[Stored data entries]

################

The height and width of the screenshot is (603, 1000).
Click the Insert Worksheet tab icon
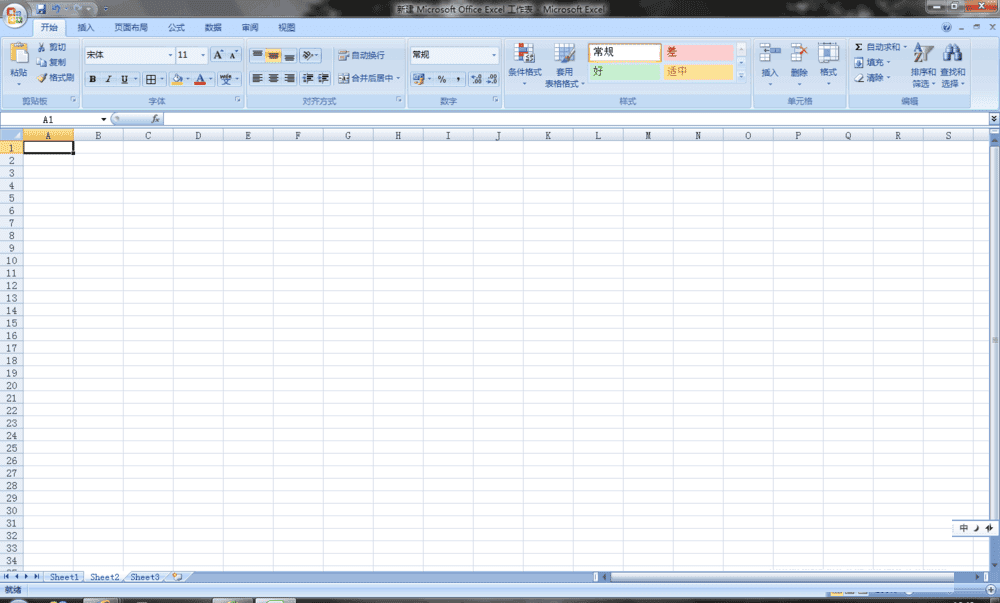pyautogui.click(x=177, y=577)
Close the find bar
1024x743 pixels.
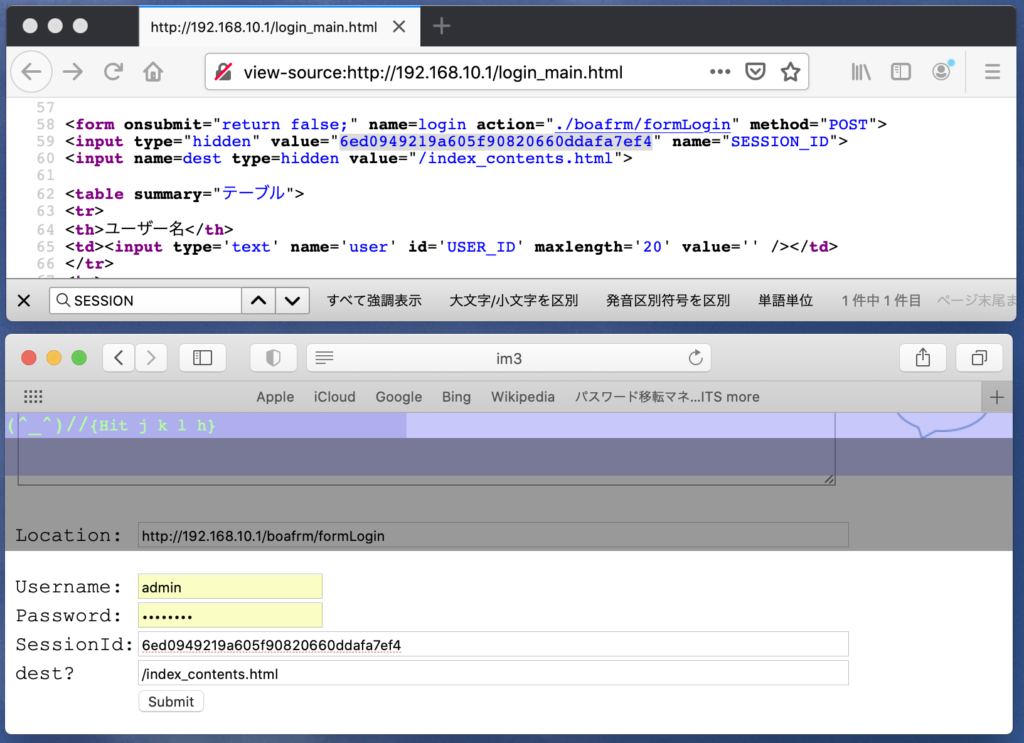(24, 300)
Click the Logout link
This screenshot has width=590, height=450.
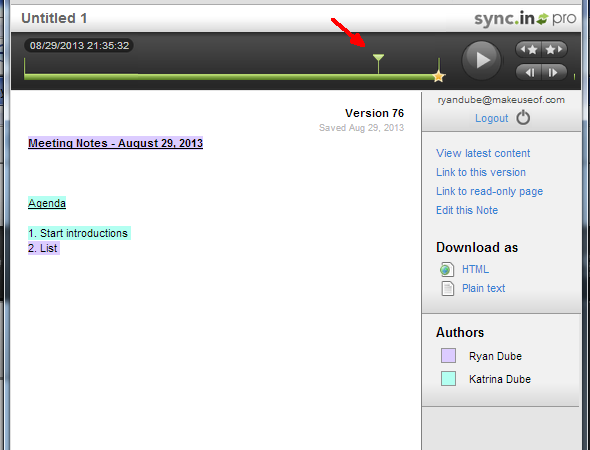491,118
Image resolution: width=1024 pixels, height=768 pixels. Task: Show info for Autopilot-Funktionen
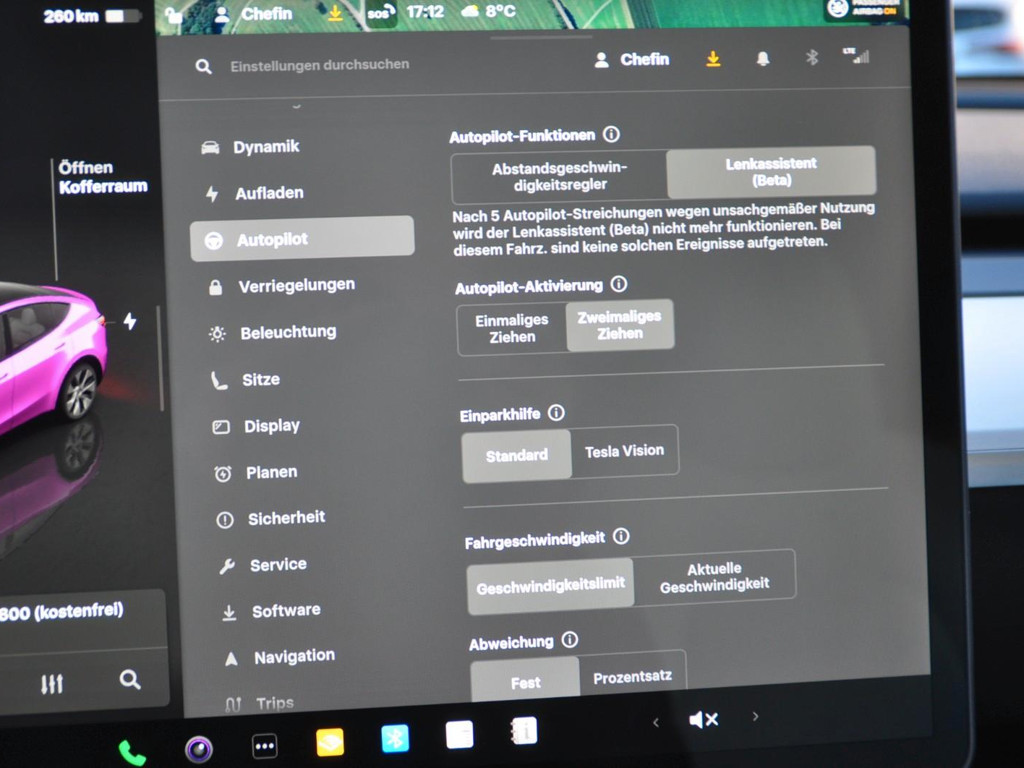point(611,134)
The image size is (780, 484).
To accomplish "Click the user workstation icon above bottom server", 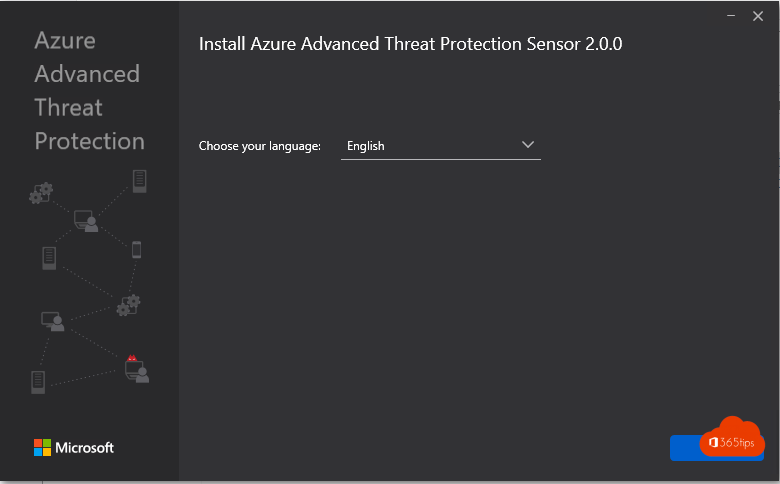I will pyautogui.click(x=53, y=321).
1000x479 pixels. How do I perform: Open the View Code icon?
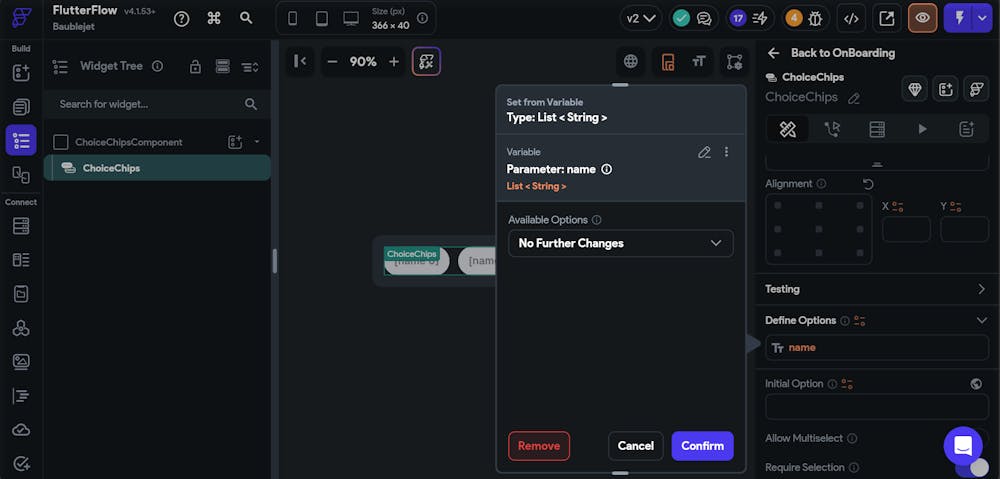point(851,18)
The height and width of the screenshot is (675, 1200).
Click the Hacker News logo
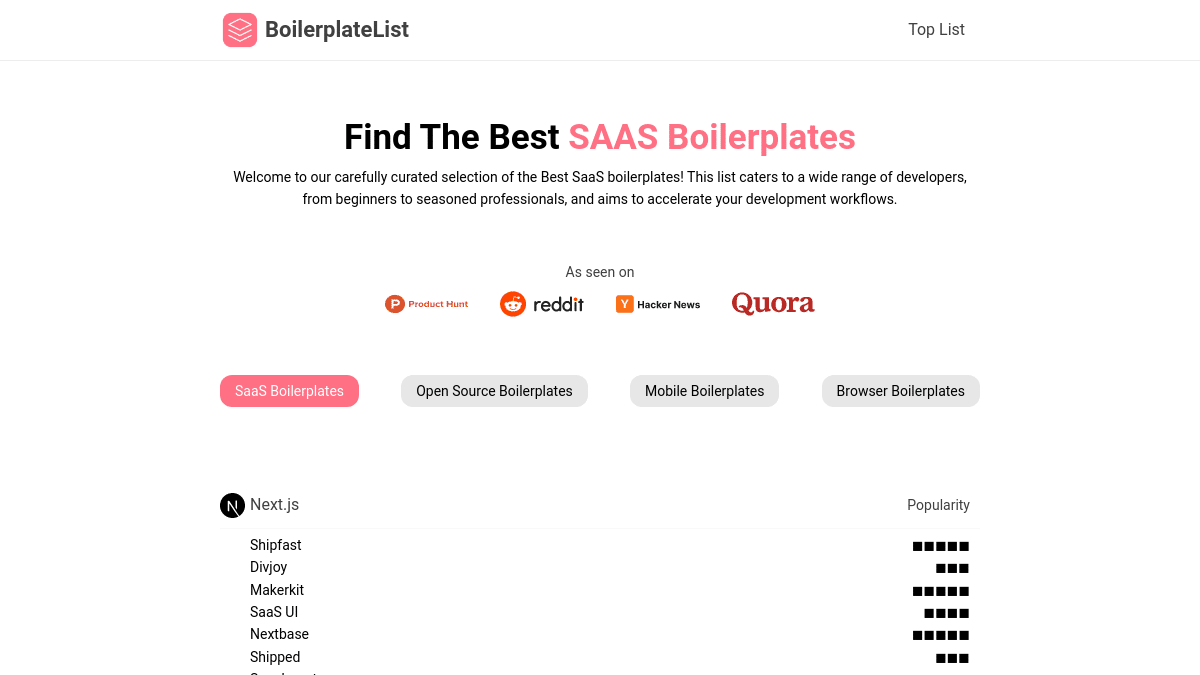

################

* [Problem to solve]: Find the line containing "The height and width of the screenshot is (675, 1200)." in the records above and restate it, and each line after it through the end, word for word, dropping the pictures.

* [Response]:
The height and width of the screenshot is (675, 1200).
Click the Hacker News logo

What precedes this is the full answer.